(Work required): What follows is a set of records. Repeat them word for word.

(Dataset entries):

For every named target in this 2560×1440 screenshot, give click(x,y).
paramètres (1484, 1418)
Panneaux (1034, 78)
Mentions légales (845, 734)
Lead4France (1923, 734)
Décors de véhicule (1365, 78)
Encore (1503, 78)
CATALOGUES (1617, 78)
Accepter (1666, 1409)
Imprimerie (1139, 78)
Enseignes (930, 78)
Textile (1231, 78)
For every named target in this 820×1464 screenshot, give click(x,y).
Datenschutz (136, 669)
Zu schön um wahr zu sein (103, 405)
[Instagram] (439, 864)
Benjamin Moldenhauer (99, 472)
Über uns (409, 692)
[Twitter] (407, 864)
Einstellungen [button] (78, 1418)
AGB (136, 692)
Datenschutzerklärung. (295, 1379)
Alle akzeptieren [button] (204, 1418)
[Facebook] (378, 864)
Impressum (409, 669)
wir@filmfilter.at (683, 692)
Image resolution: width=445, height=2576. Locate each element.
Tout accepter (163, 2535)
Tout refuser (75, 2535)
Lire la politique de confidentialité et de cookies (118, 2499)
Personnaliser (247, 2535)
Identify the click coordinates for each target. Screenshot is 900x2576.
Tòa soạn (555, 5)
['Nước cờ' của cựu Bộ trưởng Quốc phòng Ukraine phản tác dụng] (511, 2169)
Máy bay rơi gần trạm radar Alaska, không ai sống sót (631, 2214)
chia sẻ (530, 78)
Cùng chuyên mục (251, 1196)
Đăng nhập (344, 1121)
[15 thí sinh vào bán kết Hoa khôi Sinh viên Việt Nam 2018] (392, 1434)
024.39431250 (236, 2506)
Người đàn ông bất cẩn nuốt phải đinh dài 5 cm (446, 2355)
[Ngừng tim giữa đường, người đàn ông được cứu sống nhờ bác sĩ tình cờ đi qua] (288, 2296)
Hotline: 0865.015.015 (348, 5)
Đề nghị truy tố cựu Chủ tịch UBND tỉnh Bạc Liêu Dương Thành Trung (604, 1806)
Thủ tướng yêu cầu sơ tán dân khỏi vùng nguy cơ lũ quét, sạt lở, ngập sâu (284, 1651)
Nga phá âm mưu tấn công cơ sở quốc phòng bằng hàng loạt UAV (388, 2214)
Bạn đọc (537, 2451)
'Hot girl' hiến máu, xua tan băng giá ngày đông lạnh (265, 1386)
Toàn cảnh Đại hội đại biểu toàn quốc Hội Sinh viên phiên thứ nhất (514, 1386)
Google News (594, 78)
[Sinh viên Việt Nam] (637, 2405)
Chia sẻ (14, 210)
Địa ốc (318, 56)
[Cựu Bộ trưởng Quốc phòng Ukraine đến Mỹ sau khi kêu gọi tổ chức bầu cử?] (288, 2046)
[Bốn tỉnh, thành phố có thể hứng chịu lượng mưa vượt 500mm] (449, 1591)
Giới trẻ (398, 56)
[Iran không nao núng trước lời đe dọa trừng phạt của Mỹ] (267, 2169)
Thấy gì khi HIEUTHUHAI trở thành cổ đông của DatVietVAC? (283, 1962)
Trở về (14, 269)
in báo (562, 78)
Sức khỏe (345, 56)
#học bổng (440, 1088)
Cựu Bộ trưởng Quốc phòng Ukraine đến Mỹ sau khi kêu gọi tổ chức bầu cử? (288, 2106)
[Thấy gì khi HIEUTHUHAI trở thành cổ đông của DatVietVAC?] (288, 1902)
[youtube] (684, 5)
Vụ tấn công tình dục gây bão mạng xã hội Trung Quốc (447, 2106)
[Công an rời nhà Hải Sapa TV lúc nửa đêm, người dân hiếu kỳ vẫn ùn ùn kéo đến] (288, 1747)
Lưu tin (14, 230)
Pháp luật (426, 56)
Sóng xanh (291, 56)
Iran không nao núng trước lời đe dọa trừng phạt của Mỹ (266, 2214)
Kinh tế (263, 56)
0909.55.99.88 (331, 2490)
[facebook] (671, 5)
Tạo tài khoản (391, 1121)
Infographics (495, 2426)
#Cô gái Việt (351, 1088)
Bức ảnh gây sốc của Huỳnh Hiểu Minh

(Answer to this problem):
For every named target in this 2560×1440 screenshot, give click(x,y).
paramètres (1484, 1418)
Panneaux (1034, 78)
Mentions légales (845, 734)
Lead4France (1923, 734)
Décors de véhicule (1365, 78)
Encore (1503, 78)
CATALOGUES (1617, 78)
Accepter (1666, 1409)
Imprimerie (1139, 78)
Enseignes (930, 78)
Textile (1231, 78)
For every named target in this 820×1464 screenshot, give click(x,y).
Datenschutz (136, 669)
Zu schön um wahr zu sein (103, 405)
[Instagram] (439, 864)
Benjamin Moldenhauer (99, 472)
Über uns (409, 692)
[Twitter] (407, 864)
Einstellungen [button] (78, 1418)
AGB (136, 692)
Datenschutzerklärung. (295, 1379)
Alle akzeptieren [button] (204, 1418)
[Facebook] (378, 864)
Impressum (409, 669)
wir@filmfilter.at (683, 692)
Image resolution: width=445, height=2576. Locate each element.
Tout accepter (163, 2535)
Tout refuser (75, 2535)
Lire la politique de confidentialité et de cookies (118, 2499)
Personnaliser (247, 2535)
Identify the click coordinates for each target. Screenshot is 900x2576.
Tòa soạn (555, 5)
['Nước cờ' của cựu Bộ trưởng Quốc phòng Ukraine phản tác dụng] (511, 2169)
Máy bay rơi gần trạm radar Alaska, không ai sống sót (631, 2214)
chia sẻ (530, 78)
Cùng chuyên mục (251, 1196)
Đăng nhập (344, 1121)
[15 thí sinh vào bán kết Hoa khôi Sinh viên Việt Nam 2018] (392, 1434)
024.39431250 (236, 2506)
Người đàn ông bất cẩn nuốt phải đinh dài 5 cm (446, 2355)
[Ngừng tim giữa đường, người đàn ông được cứu sống nhờ bác sĩ tình cờ đi qua] (288, 2296)
Hotline: 0865.015.015 (348, 5)
Đề nghị truy tố cựu Chủ tịch UBND tỉnh Bạc Liêu Dương Thành Trung (604, 1806)
Thủ tướng yêu cầu sơ tán dân khỏi vùng nguy cơ lũ quét, sạt lở, ngập sâu (284, 1651)
Nga phá âm mưu tấn công cơ sở quốc phòng bằng hàng loạt UAV (388, 2214)
Bạn đọc (537, 2451)
'Hot girl' hiến máu, xua tan băng giá ngày đông lạnh (265, 1386)
Toàn cảnh Đại hội đại biểu toàn quốc Hội Sinh viên phiên thứ nhất (514, 1386)
Google News (594, 78)
[Sinh viên Việt Nam] (637, 2405)
Chia sẻ (14, 210)
Địa ốc (318, 56)
[Cựu Bộ trưởng Quốc phòng Ukraine đến Mỹ sau khi kêu gọi tổ chức bầu cử?] (288, 2046)
[Bốn tỉnh, thành phố có thể hứng chịu lượng mưa vượt 500mm] (449, 1591)
Giới trẻ (398, 56)
[Iran không nao núng trước lời đe dọa trừng phạt của Mỹ] (267, 2169)
Thấy gì khi HIEUTHUHAI trở thành cổ đông của DatVietVAC? (283, 1962)
Trở về (14, 269)
in báo (562, 78)
Sức khỏe (345, 56)
#học bổng (440, 1088)
Cựu Bộ trưởng Quốc phòng Ukraine đến Mỹ sau khi kêu gọi tổ chức bầu cử? (288, 2106)
[Thấy gì khi HIEUTHUHAI trở thành cổ đông của DatVietVAC?] (288, 1902)
[youtube] (684, 5)
Vụ tấn công tình dục gây bão mạng xã hội Trung Quốc (447, 2106)
[Công an rời nhà Hải Sapa TV lúc nửa đêm, người dân hiếu kỳ vẫn ùn ùn kéo đến] (288, 1747)
Lưu tin (14, 230)
Pháp luật (426, 56)
Sóng xanh (291, 56)
Iran không nao núng trước lời đe dọa trừng phạt của Mỹ (266, 2214)
Kinh tế (263, 56)
0909.55.99.88 (331, 2490)
[facebook] (671, 5)
Tạo tài khoản (391, 1121)
Infographics (495, 2426)
#Cô gái Việt (351, 1088)
Bức ảnh gây sốc của Huỳnh Hiểu Minh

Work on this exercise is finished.